Sa main tremblante sur le bourgeon,
Trombes, soleils et voix de stentor.
Le cercle tournant grandit sans cesse.
Le vertige fou répand l’ivresse,
La griserie flottante
Sur l’ellipse ondoyante.
Quand je roule sur le plafond,
Où les étoiles tourbillonnent,
Je les décroche par mon nez.
Quand je pirouette sur la terre,
Je me prends pour un vainqueur ;
Ma faible poitrine est bombée.
En héros, en un homme fou,
Je deviendrai ton époux.
Je bredouille, tout étourdi ;
Tant de paroles saugrenues.
Ton mari sera un idiot.
Froide et lointaine, tu écoutes
Un garçon qui te déroute,
Moi, un miséreux pierrot,
Je te souhaite pour mari
Un homme mondain, un dandy.
Voilà, mon pied s’est coincé,
Quelque écharde m’a blessé :
Ton prétendant miséreux
A une semelle abîmée.
Mais je m’arrache, déjà libre,
Ce n’était rien, chose puérile,
Et je valse tout ardemment
Avec ma semelle frottant
Le sol, moi, un danseur fou,
Je dessine de larges roues,
Danse tzigane, figures du diable,
Ivre d’une passion insatiable.
Je trace des courbes inédites
Avec ma semelle maudite.
Je trémousse mes fesses trouées,
Mon pantalon rapiécé,
Ma gueule aussi ravaudée ;
Six kopecks : dot de marié.
Voilà les doigts de ma main droite,
Que véhément j’écarte,
S’entrelacent avec les tiens
Et trouvent une bague sur ta main.
Ils se renferment comme des tenailles.
Tu pousses un cri : Aïe, aïe, aïe !
Qu’elle te fasse mal, ma diablesse !
Souffre de cette bague qui te blesse !
Je t’en offrirai une autre.
Mon mal deviendra le vôtre.
Il va enserrer ton cou
Avant que lui soit ton époux.
Je fais ce nœud de vengeance,
Ton mariage sous une potence,
Je serre ton cou parfumé
De madone maudite, damnée.
La corde tourne, s’élève, t’encercle, te serre ;
Ton prétendant déclenche des tonnerres.
Des sauterelles entrent dans ce cercle dansant,
Possesseurs de carrosses, de diamants,
Tous gros, d’un gouffre infernal sortis,
Ils t’emportent, ces voyous enhardis,
Ils t’attrapent de leurs doigts boudinés.

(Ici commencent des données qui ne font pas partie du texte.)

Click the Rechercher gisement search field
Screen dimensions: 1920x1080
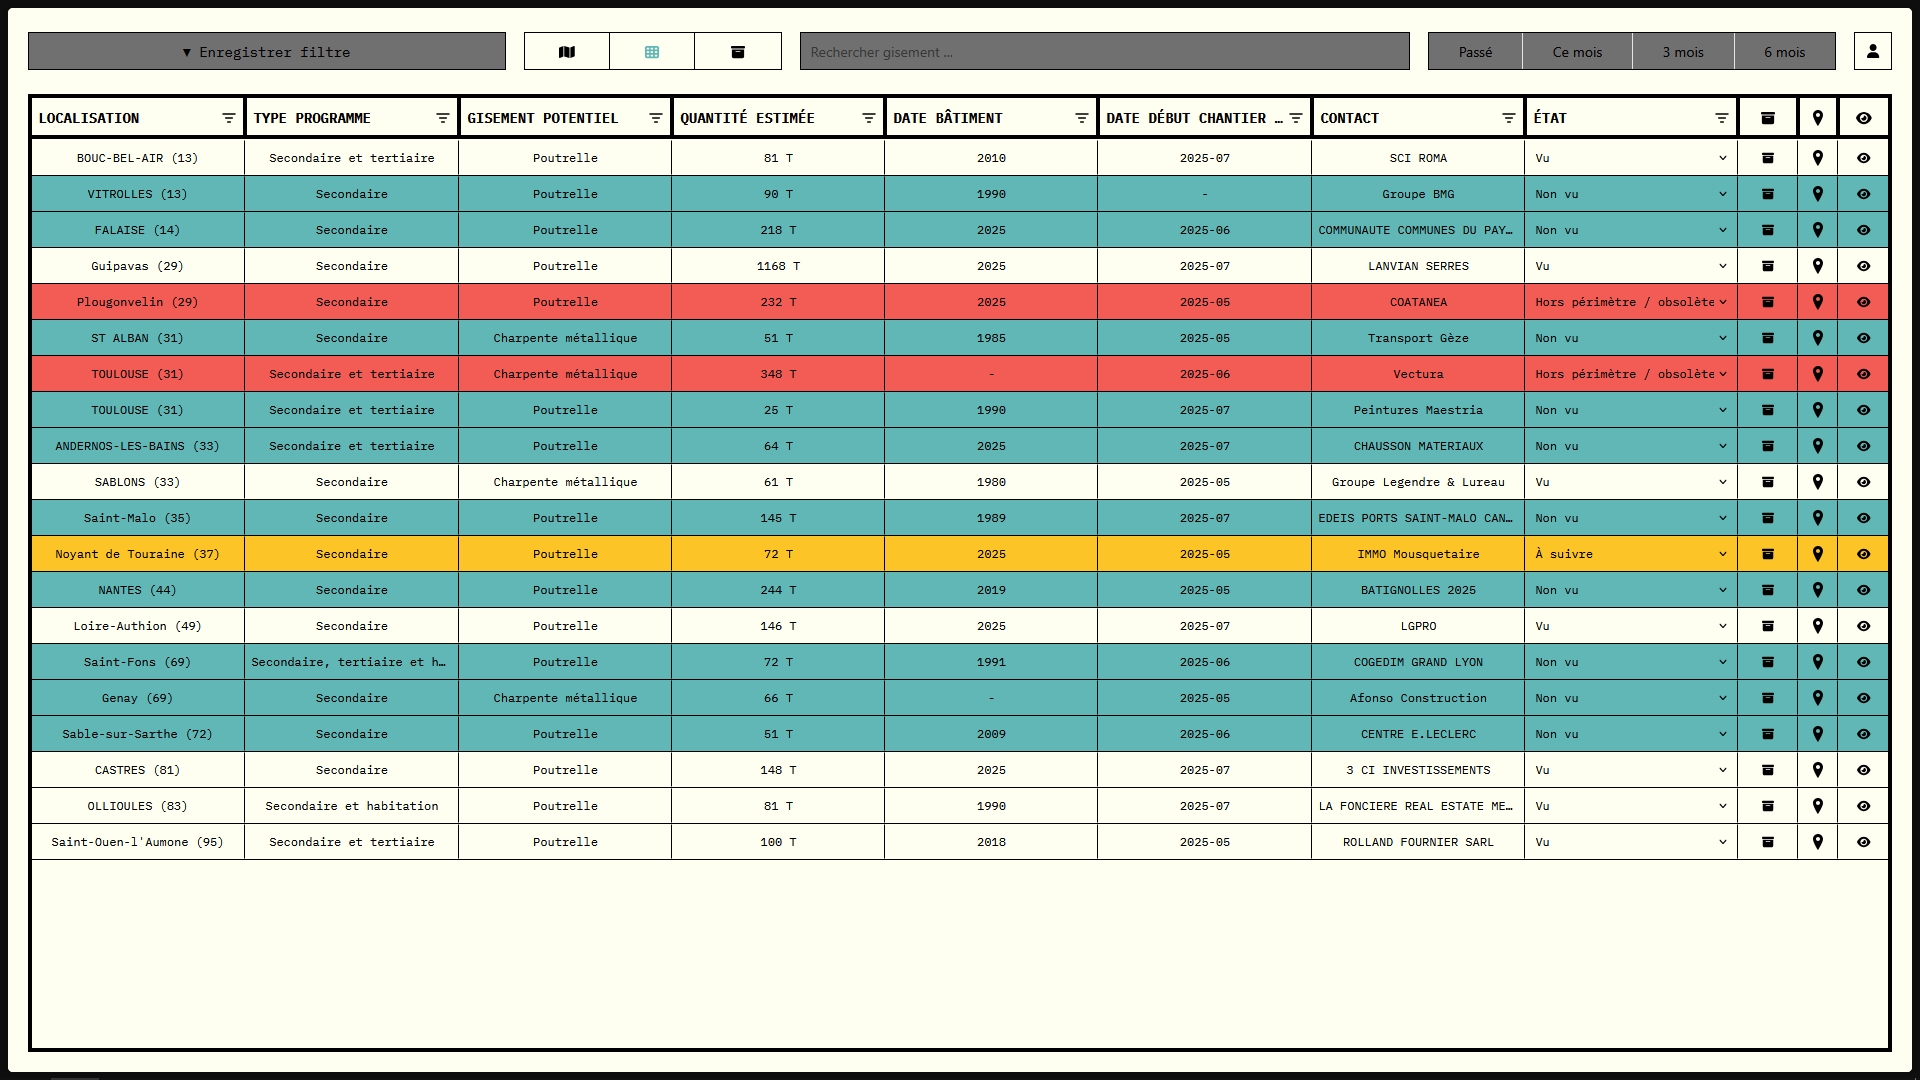(x=1104, y=52)
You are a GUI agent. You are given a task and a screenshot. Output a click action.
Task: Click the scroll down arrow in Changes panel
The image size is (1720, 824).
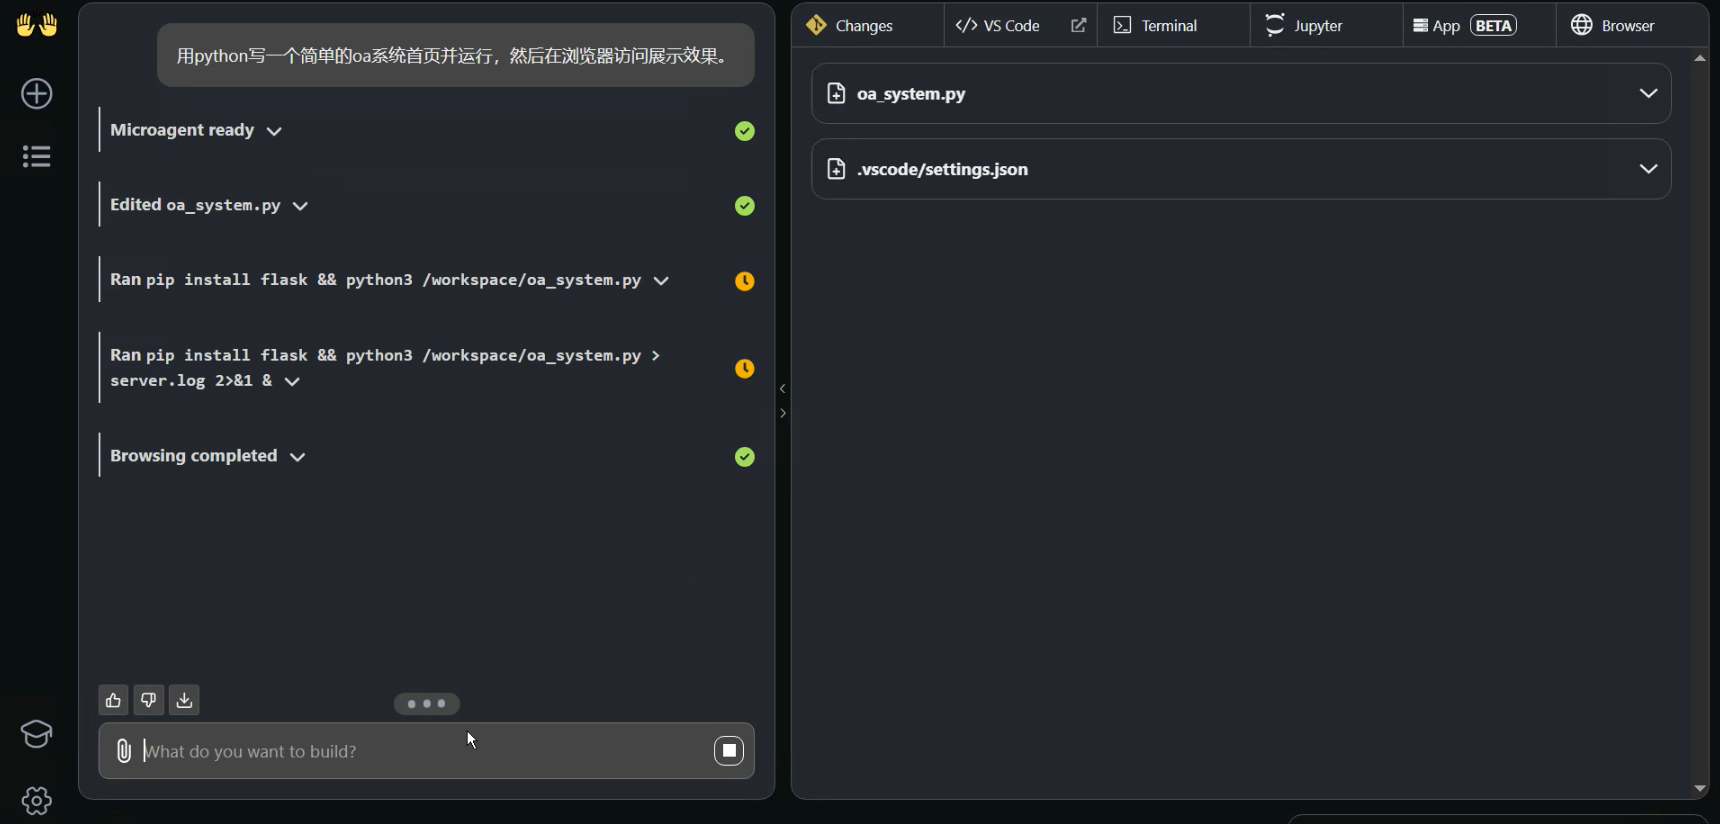pos(1700,788)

Allez, resserrez vivement le nœud !
Toi aussi, avenue berlinoise,
Plie-toi en corde, toi, meurtrière sournoise !
Aie pitié de moi, avec ton cœur
Aime-moi, aime-moi, serre-moi, ton danseur,
Emporte-moi dans quelque sombre bois,
Aime-moi là-bas, embrasse-moi encore,
Murmure ta passion ardente et folle,
Ton murmure secret, regret et deuil,
Mélodie fluide, ralentie, belle.
Je fais de toi une danse de forêt,
Ma madone pleine d’amour, de regrets,
Murmures secrets, notre deuil…
Te souviens-tu comme toi et moi…
Moi, dans la forêt sombre de ma vie ;
Cette valse endiablée à l’étourdi.
Toi, la plus proche, la plus éloignée,
Tu dansais avec l’autre, étranger,
Ton époux… l’autre garçon.
Et lentement,
Doucement,
A la pointe des pieds,
En valsant,
Dans la forêt…
Entre nous s’est glissé un serpent
Avec ses mouvements souples, en dansant,
Sifflant, invisible et éternel,
Il s’est glissé entre faunes et sylvains,
En roulant l’écume blanche dans sa gueule,
Ce reptile maudit, prince de l’Enfer.